If one were inclined to try to run "combustion in reverse" on a grand scale, to turn CO2 back into carbon and oxygen, the Bosch reaction seems a far more practical way to get there.

https://en.wikipedia.org/wiki/Bosch_reaction

It runs at hundreds instead of thousands of degrees. The iron catalyst is cheap and abundant. The only required inputs are carbon dioxide and hydrogen. Since the reaction is thermodynamically spontaneous, the input gases can be produced from the cheapest available clean electricity (intermittent or otherwise) and stored in tank buffers.

CO2-to-graphite via the Bosch process would still be a project of breathtaking scale that would cost trillions of dollars. So it won't happen. But building a proof-of-concept would be affordable and straightforward, which is more than I can say for this nuclear-thermal decomposition proposal.


The cost of capturing CO2 could be as low as $94 per ton using aqueous KOH sorbent coupled to a calcium caustic recovery loop.

https://www.cell.com/joule/fulltext/S2542-4351(18)30225-3


This would only add a dollar per gallon to the cost of petrol fuel at that capture cost.


I concur. May i introduce

https://en.wikipedia.org/wiki/AVR_reactor

and

https://en.wikipedia.org/wiki/THTR-300

both pebble-bed reactors, where the first is some sort of superfund site, and the second tried to release some dust directly after chernobyl but got cought doing so.

OTOH China really seems to sample a bit of every tech it get

https://en.wikipedia.org/wiki/HTR-PM

allegedly they use better fuel elements which are structured like a pomegrenade internally.


For a moment I wondered if the article was suggesting actually piping air through the reactor core - the accident at the Windscale plant in the UK demonstrating why that's maybe not such a great idea.


I feel like nuclear is the only (realistic) option we really have that'll help us navigate the gap between our current, and a more sustainable, less pollutant form of energy use.

It's a shame there's such a fear of it. I really think that most if not all energy efforts should be invested into nuclear immediately. That'll help buy us the time we need to get to sustainable renewables, or push us to master nuclear to the point that energy traded off against safety is no longer a concern.


It's probably too late for a full-on nuclear rollout. We need to reduce global carbon emissions really quickly, at least 5% (18%) per year starting right now [1,2] if we want a chance of staying below 2° (1.5°). Building nuclear power plants takes years even at the current rate of construction, if were to replace all fossil fuel by nuclear over the next fifteen to twenty years we would definitely run into capacity constraints, for example for manufacturing pressure vessels, or just having enough qualified personnel to build and run the things.

On the other hand, with the same money we could start building ridiculous amounts of wind, solar, and an improved grid and get immediate payoff, without having to wait years of unmitigated emissions for reactors to come online.

[1] http://folk.uio.no/roberan/img/GCB2018/PNG/s00_2018_Mitigati... [2] http://folk.uio.no/roberan/img/GCB2018/PNG/s00_2018_Mitigati...


But what about the costs of energy storage to provide baseload capacity? And on top of that, if the goal is CO2 reduction, we need to generate 4x more electrical energy to replace fossil fuel chemical reagents and things like fertilizer production with non-fossil fuel sources that are far less 'efficient'. And that is before we start talking about future growth of electrical needs.


It won't be cheap, but neither will be the effects of global warming. The important question is whether it can be done or not, and on that front all signs point to yes.

(Source records)

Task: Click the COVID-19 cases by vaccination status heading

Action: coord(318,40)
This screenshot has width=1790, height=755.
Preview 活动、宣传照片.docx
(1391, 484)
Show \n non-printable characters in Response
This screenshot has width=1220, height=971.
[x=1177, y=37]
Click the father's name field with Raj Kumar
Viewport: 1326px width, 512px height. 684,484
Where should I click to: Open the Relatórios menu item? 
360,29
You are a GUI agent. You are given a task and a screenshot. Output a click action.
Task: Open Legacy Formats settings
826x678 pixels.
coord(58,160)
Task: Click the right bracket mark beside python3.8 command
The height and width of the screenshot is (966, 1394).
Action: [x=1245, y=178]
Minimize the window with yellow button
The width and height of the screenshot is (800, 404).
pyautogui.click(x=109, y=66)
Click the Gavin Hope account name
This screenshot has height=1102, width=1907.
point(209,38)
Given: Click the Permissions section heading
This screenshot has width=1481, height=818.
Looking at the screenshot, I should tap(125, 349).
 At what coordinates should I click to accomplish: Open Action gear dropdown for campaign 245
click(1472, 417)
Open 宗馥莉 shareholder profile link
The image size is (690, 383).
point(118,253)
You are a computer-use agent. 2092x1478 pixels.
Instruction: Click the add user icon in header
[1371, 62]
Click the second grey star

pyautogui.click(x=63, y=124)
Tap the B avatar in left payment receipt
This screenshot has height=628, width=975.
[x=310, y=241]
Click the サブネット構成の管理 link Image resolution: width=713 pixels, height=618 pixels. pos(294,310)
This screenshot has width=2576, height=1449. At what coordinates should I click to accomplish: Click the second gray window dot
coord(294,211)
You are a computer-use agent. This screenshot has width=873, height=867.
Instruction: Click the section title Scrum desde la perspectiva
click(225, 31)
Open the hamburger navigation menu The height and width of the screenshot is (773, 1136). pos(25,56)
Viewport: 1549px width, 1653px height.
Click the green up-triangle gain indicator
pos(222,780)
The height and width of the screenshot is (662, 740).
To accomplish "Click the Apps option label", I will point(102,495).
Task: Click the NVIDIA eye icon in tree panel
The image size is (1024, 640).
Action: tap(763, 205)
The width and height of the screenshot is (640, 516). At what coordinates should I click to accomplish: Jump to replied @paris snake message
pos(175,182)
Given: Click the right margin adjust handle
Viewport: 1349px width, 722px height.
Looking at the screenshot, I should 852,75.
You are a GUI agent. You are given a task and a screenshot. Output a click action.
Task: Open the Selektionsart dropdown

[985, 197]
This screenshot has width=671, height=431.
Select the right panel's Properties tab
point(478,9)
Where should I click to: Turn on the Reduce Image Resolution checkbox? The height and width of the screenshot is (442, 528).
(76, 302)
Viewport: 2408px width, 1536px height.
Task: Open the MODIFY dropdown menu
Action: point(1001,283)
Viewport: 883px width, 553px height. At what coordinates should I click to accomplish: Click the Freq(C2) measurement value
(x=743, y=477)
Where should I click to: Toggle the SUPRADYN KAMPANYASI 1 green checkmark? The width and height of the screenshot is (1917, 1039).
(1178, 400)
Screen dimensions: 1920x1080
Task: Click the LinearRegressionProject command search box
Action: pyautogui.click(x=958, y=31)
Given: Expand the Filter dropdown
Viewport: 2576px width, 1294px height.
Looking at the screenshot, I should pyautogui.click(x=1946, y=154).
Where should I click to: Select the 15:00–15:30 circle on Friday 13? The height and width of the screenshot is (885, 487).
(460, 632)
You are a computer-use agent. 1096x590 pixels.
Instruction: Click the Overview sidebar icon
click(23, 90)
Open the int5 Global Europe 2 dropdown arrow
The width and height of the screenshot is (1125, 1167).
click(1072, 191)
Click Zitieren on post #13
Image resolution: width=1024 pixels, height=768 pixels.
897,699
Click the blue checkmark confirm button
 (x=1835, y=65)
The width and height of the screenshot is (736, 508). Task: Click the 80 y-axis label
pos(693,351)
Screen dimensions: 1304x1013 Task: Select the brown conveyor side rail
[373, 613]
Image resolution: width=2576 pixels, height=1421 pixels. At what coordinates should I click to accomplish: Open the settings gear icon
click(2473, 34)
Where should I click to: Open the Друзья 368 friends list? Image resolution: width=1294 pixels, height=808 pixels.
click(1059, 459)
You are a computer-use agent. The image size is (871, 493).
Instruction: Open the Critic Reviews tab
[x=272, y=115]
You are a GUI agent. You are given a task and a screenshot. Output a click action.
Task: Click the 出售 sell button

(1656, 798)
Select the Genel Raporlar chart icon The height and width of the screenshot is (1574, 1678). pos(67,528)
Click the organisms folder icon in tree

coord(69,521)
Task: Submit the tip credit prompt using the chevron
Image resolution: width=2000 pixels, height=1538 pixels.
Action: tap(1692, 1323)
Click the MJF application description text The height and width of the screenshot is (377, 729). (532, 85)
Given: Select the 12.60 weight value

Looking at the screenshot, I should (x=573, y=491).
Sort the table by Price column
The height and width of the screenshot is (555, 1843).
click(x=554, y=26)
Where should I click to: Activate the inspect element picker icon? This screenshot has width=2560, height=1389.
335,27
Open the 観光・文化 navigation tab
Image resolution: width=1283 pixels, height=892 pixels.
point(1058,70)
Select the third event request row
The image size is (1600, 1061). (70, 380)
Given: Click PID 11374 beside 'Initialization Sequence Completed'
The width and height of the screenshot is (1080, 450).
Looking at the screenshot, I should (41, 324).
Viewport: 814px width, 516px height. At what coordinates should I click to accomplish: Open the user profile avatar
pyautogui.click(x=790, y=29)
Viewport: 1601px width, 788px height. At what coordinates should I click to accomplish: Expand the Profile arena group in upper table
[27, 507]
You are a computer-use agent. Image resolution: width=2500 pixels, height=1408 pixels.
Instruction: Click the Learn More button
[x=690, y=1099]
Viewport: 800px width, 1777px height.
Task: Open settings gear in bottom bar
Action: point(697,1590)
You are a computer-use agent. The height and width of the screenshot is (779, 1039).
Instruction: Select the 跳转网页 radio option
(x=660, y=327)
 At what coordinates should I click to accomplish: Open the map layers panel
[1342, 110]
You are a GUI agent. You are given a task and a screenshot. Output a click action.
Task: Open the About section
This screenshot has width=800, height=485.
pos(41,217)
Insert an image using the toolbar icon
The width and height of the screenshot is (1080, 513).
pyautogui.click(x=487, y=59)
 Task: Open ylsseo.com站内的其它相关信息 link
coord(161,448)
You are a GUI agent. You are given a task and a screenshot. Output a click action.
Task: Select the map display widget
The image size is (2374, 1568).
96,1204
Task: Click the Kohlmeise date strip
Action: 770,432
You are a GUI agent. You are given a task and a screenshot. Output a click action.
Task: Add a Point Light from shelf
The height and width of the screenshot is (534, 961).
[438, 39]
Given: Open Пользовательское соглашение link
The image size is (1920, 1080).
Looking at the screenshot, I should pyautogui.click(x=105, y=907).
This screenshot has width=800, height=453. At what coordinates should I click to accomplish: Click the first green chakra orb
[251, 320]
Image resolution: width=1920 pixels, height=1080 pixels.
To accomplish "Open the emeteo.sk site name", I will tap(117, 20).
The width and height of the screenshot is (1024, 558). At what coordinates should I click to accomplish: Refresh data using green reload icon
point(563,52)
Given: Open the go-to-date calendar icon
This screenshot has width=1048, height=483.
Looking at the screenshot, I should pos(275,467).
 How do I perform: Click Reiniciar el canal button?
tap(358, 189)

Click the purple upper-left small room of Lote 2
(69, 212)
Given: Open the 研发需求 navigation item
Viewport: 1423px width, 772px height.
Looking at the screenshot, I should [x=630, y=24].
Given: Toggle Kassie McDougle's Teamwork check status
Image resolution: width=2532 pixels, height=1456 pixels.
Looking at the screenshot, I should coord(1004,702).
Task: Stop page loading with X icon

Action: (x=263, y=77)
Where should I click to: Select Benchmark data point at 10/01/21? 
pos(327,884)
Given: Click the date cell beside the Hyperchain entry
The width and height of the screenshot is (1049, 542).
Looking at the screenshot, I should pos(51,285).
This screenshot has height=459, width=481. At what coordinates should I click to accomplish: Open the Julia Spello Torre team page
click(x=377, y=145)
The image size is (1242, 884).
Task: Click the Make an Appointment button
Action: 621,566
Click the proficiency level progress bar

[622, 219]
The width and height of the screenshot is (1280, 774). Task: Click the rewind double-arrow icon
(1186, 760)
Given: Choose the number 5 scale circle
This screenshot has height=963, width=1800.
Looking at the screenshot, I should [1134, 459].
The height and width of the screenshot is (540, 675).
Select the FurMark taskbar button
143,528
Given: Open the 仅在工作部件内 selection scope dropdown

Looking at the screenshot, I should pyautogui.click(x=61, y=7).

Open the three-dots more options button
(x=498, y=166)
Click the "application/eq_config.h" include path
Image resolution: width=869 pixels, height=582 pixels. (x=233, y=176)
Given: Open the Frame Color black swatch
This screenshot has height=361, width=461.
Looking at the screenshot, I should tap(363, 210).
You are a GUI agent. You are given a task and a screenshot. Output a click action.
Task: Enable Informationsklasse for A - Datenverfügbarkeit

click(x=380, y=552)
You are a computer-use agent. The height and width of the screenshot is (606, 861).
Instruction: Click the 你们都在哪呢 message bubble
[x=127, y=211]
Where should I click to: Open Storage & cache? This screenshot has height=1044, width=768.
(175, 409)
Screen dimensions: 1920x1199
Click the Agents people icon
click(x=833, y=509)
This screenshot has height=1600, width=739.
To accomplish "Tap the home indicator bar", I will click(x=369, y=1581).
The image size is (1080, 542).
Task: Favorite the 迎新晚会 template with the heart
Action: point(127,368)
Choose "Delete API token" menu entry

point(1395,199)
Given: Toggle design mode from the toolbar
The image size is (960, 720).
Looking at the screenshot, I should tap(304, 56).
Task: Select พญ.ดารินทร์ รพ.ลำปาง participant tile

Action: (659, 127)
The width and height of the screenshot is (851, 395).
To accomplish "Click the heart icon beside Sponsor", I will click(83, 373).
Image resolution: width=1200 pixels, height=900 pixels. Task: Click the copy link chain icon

■ **Task requirements**
a – Write out the passage of the energy discussion starting with "This would only" and going on through "cought doing so.".
b – Translate this sentence from the energy discussion into Spanish: "The iron catalyst is cheap and abundant."
The records play no part in the work here.

■ **Results in order**
a –
This would only add a dollar per gallon to the cost of petrol fuel at that capture cost.


I concur. May i introduce

https://en.wikipedia.org/wiki/AVR_reactor

and

https://en.wikipedia.org/wiki/THTR-300

both pebble-bed reactors, where the first is some sort of superfund site, and the second tried to release some dust directly after chernobyl but got cought doing so.

b – El catalizador de hierro es barato y abundante.